For the 64-bit installation, I started with a 1 Tb drive which I resized using Gparted after carrying out most of the software install.

For both, the home directory is physically on another hard drive. Doing a Clonezilla backup, I am surprised to see that the 64-version occupies around 102 Gb while the older 32-bit version occupies just 17 Gb. Does this make sense? Is there a point to redoing the software installations on the 64-bit? Or will a 64-bit version always take about 4 times the space of a 32-bit install?

Autodave
June 19th, 2017, 04:26 PM
My 64 bit Xubuntu takes about 5 gig. 102G sounds more like Windows than Ubuntu.

deadflowr
June 19th, 2017, 05:22 PM
Sounds more like you've got something eating up disk space on the 64-bit side.
A couple good ways to check here:
https://askubuntu.com/questions/36111/whats-a-command-line-way-to-find-large-files-directories-to-remove-and-free-up

dwlamb
June 19th, 2017, 05:37 PM
My 64 bit Xubuntu takes about 5 gig. 102G sounds more like Windows than Ubuntu.

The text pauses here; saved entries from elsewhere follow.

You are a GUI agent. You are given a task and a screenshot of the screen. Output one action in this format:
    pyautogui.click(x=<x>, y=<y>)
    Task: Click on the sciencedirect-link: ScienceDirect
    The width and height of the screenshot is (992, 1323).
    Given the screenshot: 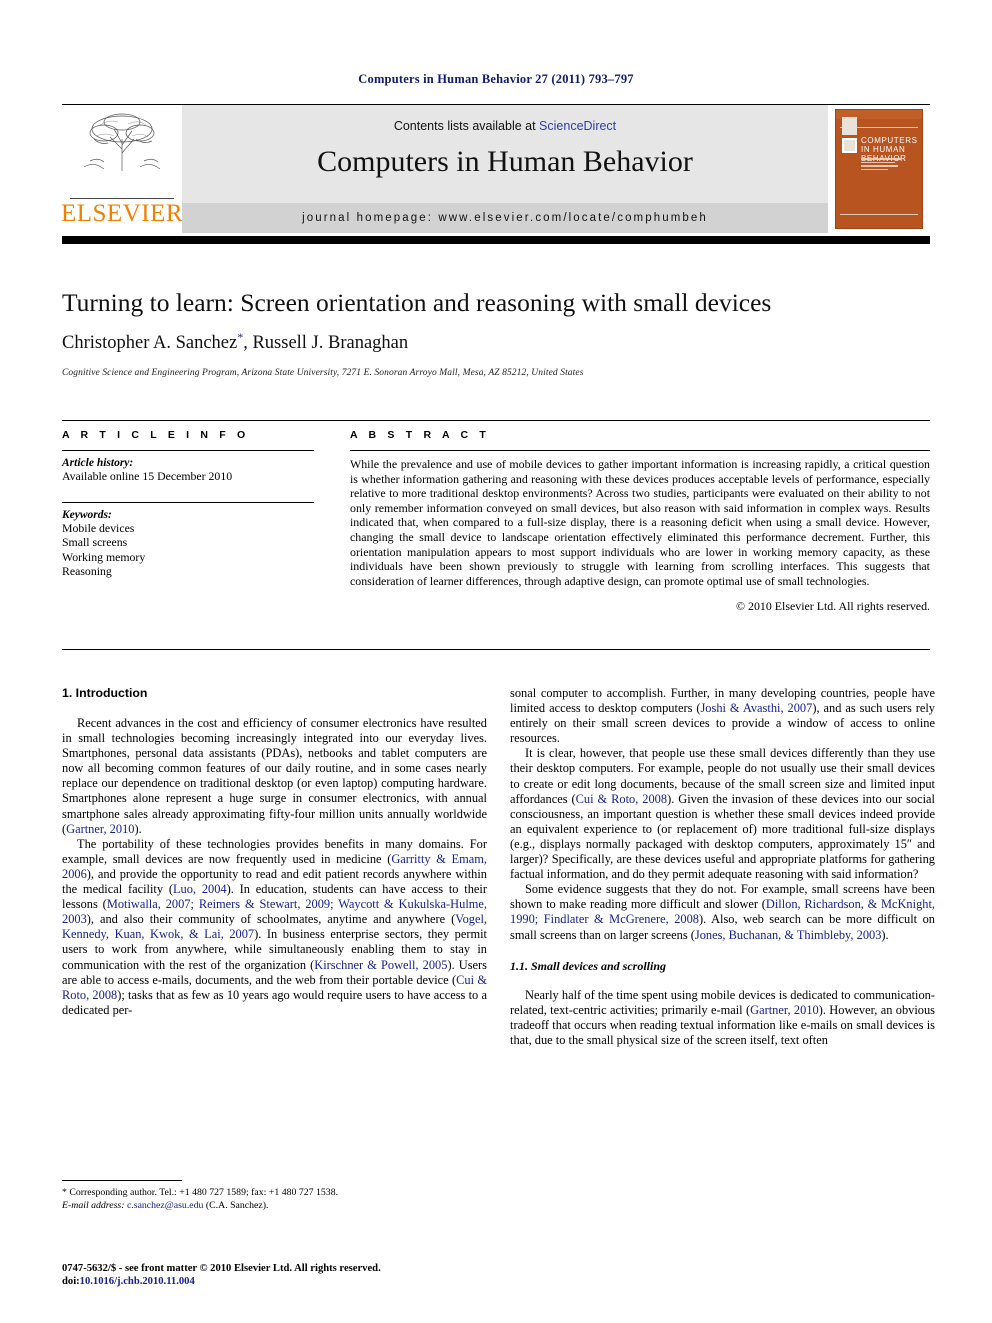 What is the action you would take?
    pyautogui.click(x=578, y=126)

That is what I was thinking.:P

dwlamb
June 19th, 2017, 05:52 PM
Sounds more like you've got something eating up disk space on the 64-bit side.
A couple good ways to check here:
https://askubuntu.com/questions/36111/whats-a-command-line-way-to-find-large-files-directories-to-remove-and-free-up


Thanks for the suggestions. I will run ncdu and share my findings.

Have a great day

dwlamb
June 20th, 2017, 05:53 PM
I had a duh moment.

I have been working on the transition to the 64-bit machine for about a week. Early in the process, I didn't have an external immediately available for backups so I directed Simple Backup to save them in a sub-directory of /var. I have since attached an external drive for those backups and copied the backups from /var/ to the external. But I failed to delete the backups under /var and forgot all about them. I ran Clonezilla over the weekend and 70 Gb of backups became part of the Clonezilla snapshot.


](*,) Dang memory

Autodave
June 21st, 2017, 11:41 AM
We have all had those moments. Especially when dealing with computers. :-) Please rememebr to mark the thread as "closed" using the Thread Tools at the top.